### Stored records
*** Block opens ***

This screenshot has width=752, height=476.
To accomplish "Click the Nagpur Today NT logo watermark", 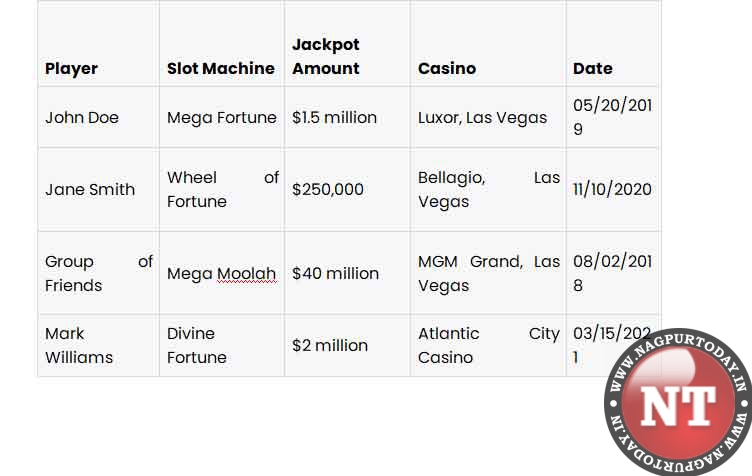I will [678, 402].
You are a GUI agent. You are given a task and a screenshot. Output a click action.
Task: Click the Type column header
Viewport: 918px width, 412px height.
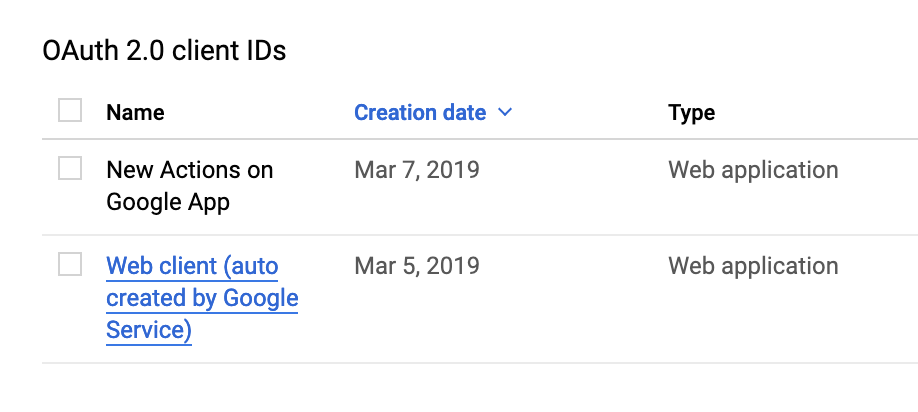pyautogui.click(x=691, y=112)
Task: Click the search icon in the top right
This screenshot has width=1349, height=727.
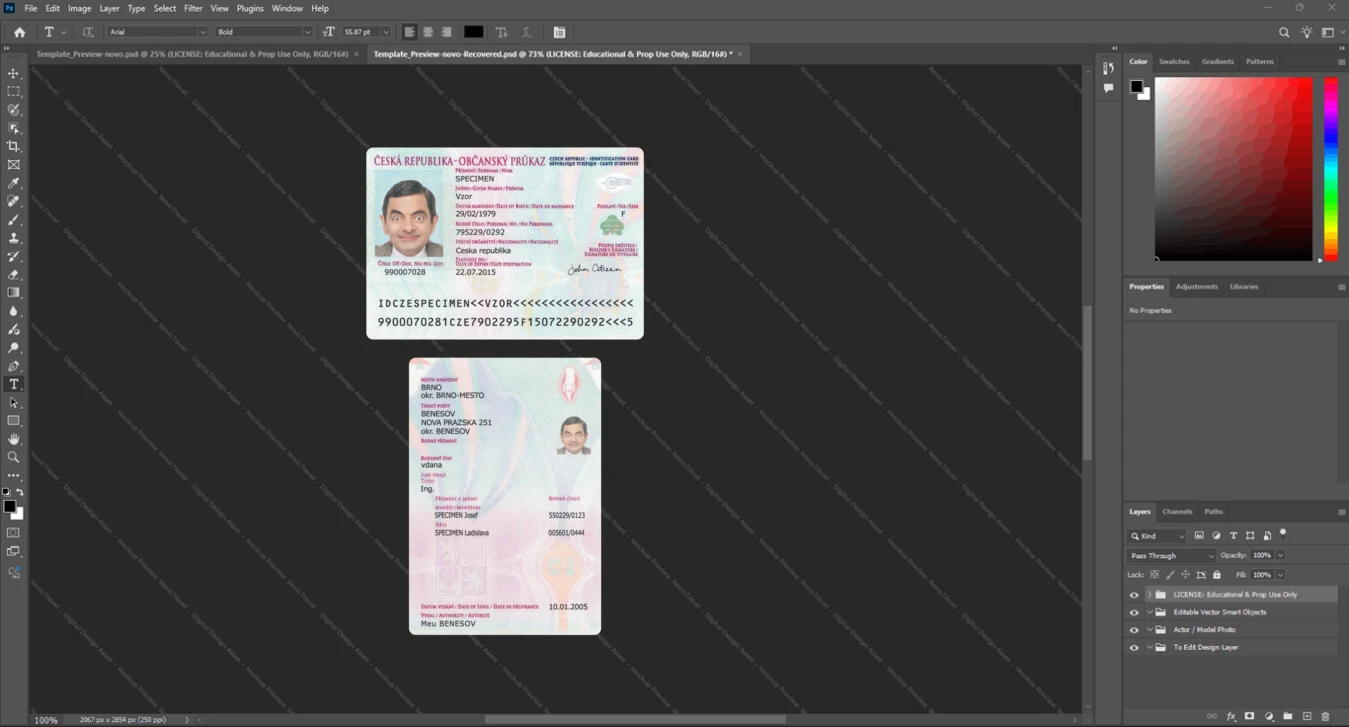Action: 1284,32
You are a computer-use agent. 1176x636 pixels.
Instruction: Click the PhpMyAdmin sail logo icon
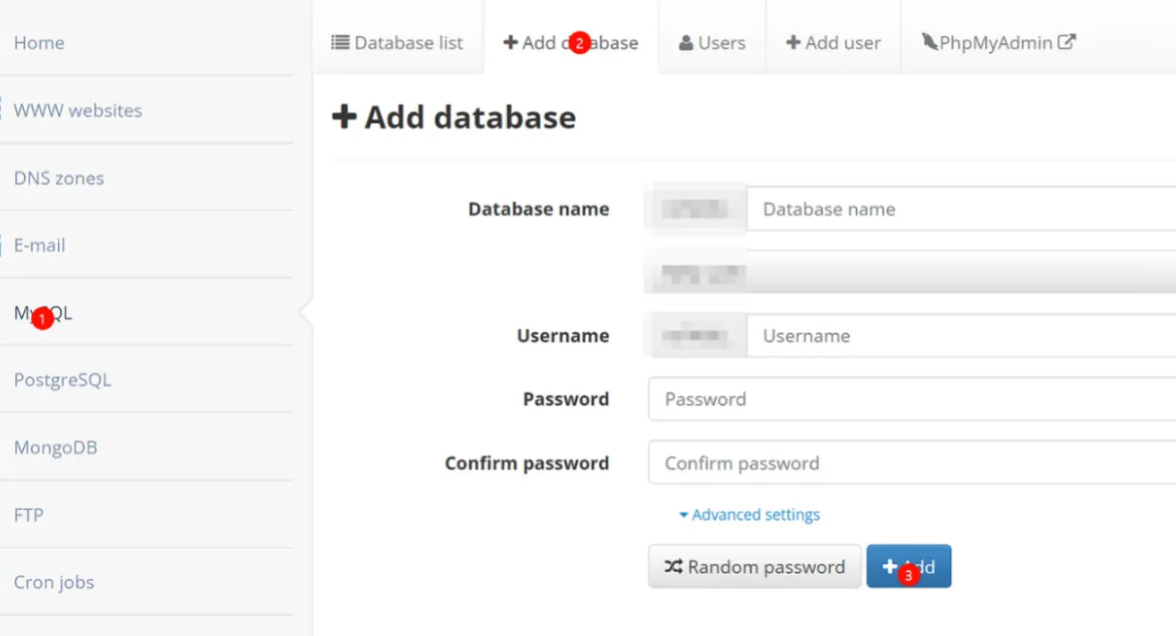tap(929, 42)
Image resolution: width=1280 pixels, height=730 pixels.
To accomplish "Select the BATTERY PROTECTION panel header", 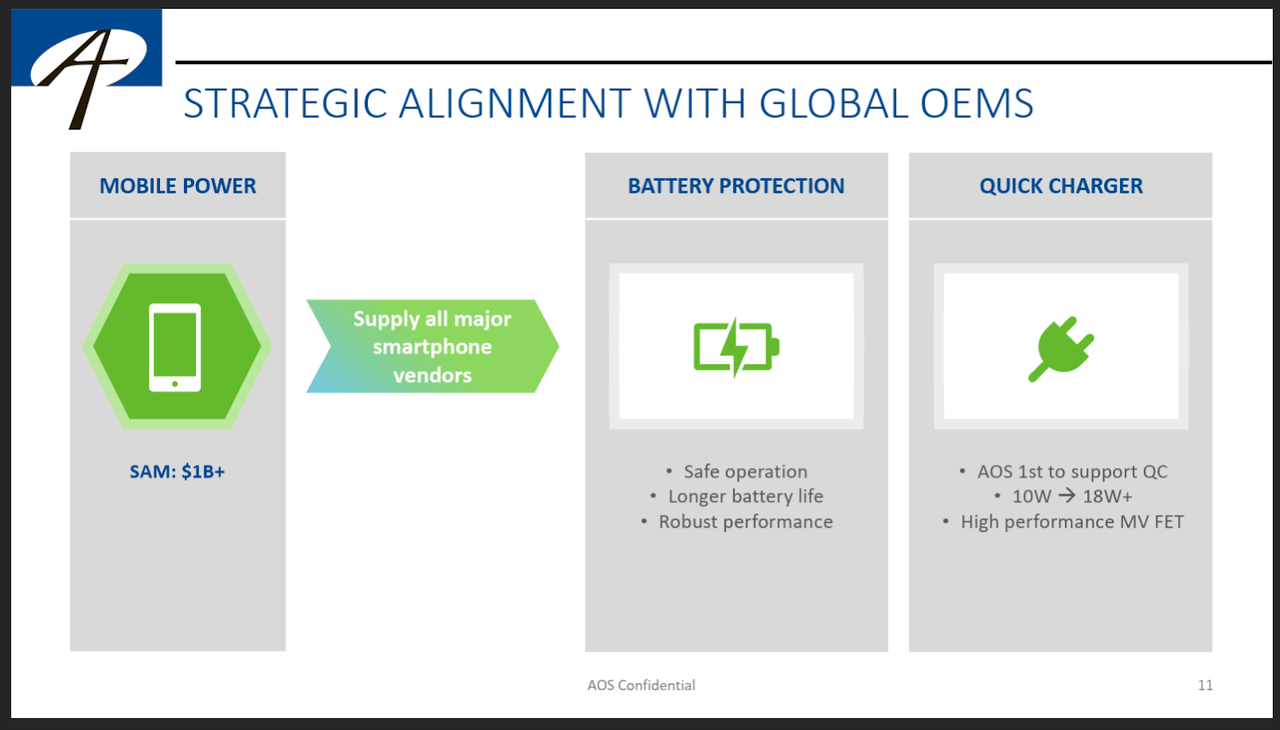I will coord(736,185).
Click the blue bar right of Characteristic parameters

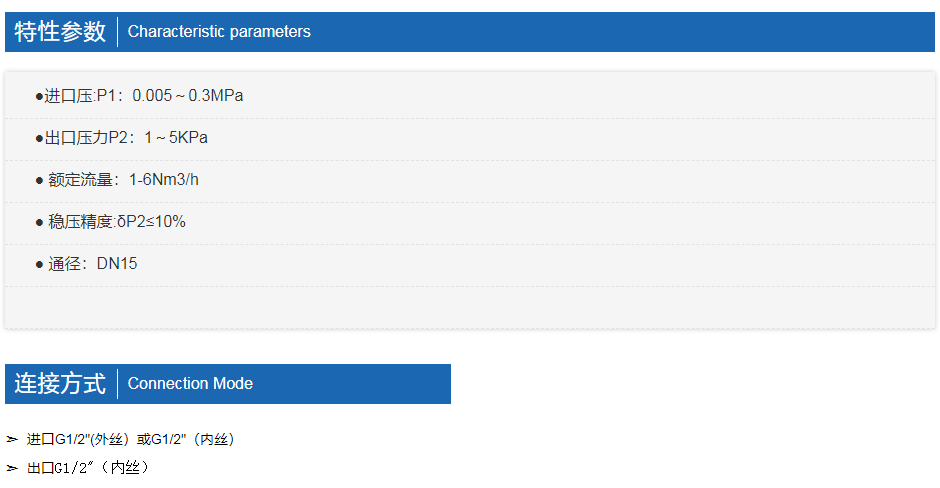pyautogui.click(x=623, y=32)
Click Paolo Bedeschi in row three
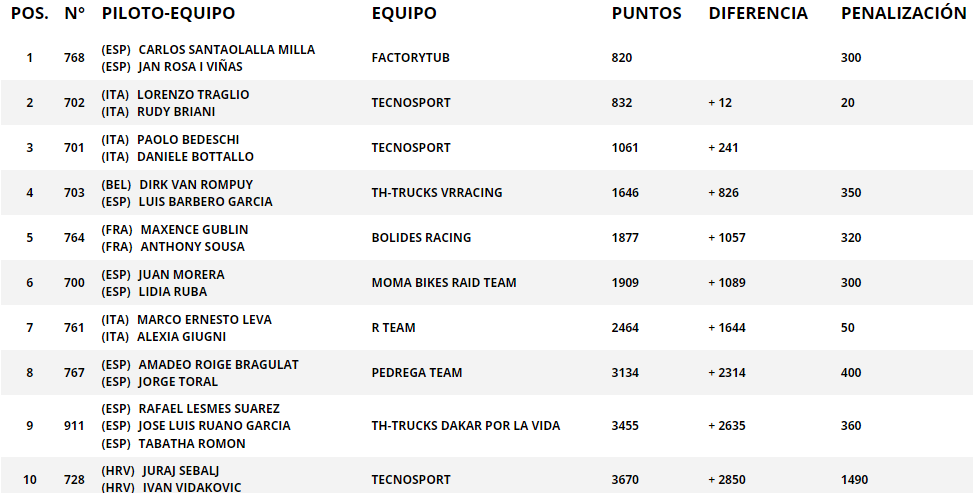This screenshot has height=493, width=973. tap(188, 140)
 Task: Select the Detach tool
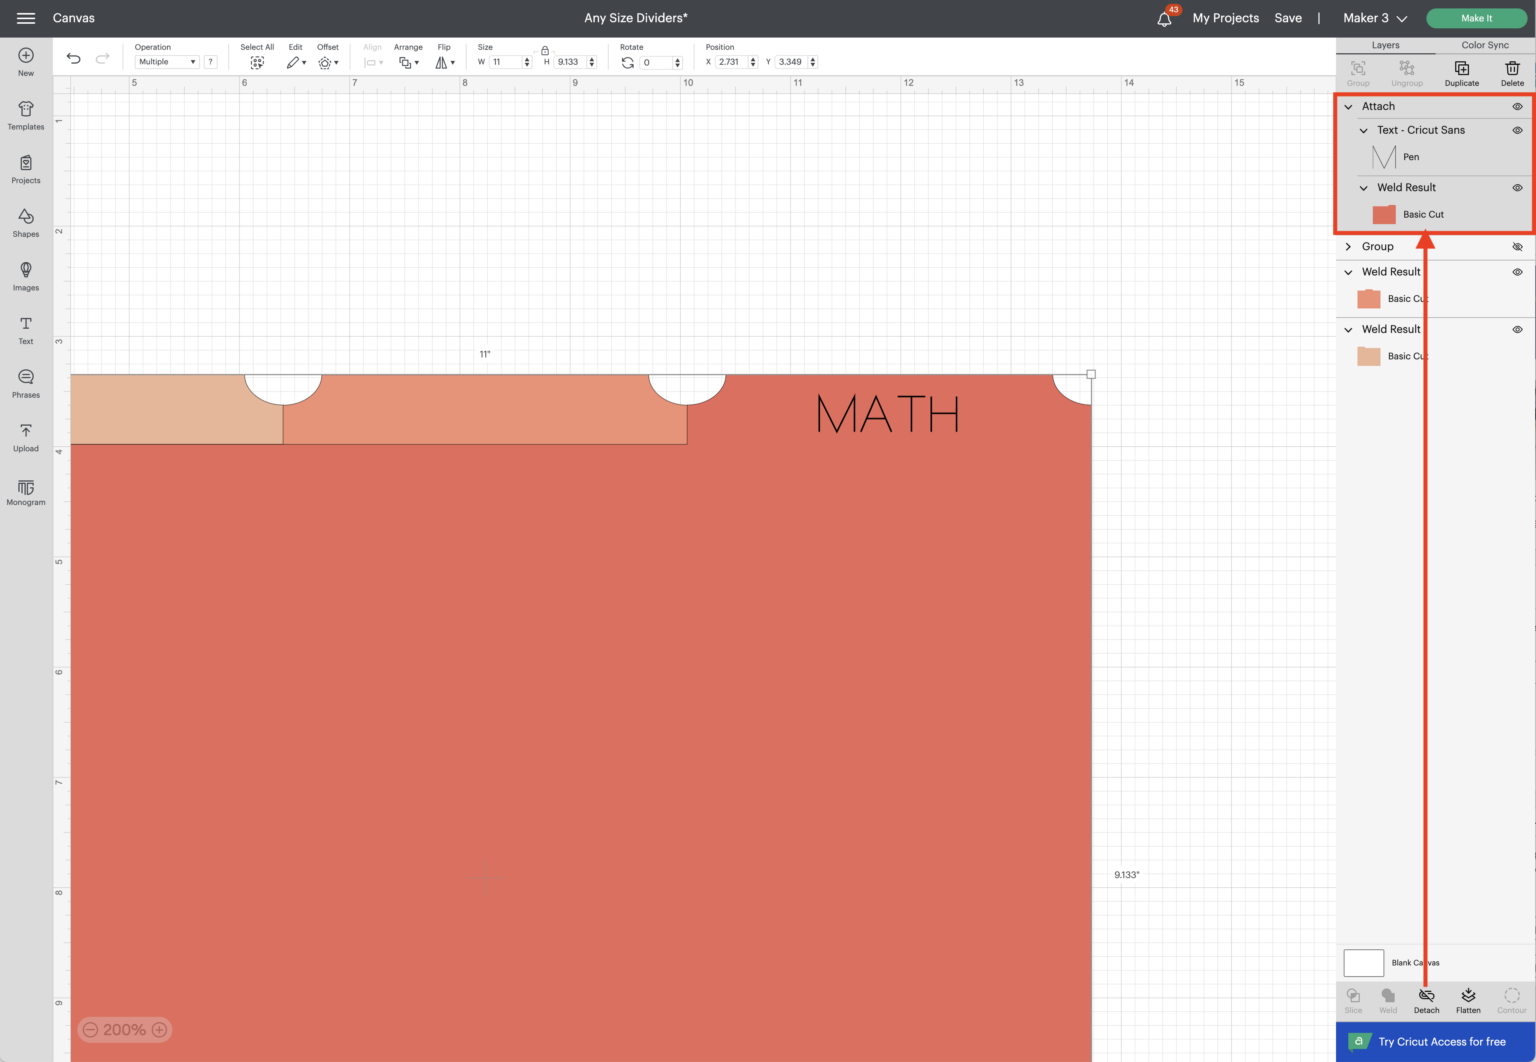(x=1426, y=998)
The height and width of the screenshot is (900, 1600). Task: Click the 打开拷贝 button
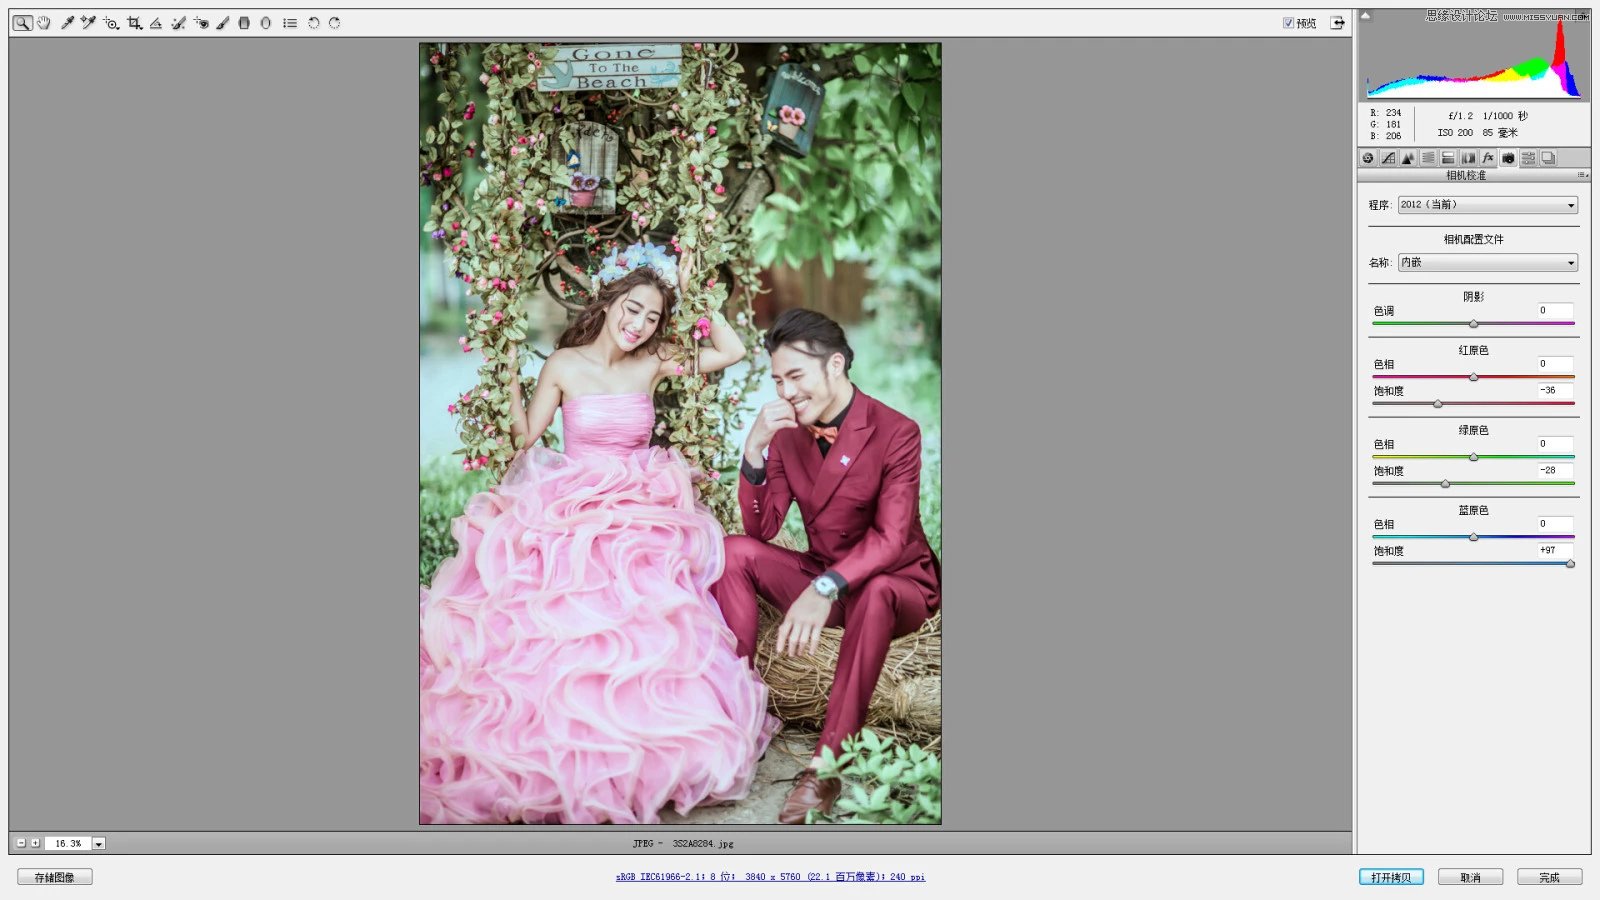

*** Block closes ***

### WHAT NEEDS TO BE DONE
From the entries, copy every line in which the string "agent" can be found.

### SOLUTION FOR THIS TASK
You are a GUI agent. You are given a task and a screenshot. Output a click action.
You are a computer-use agent. 1176x636 pixels.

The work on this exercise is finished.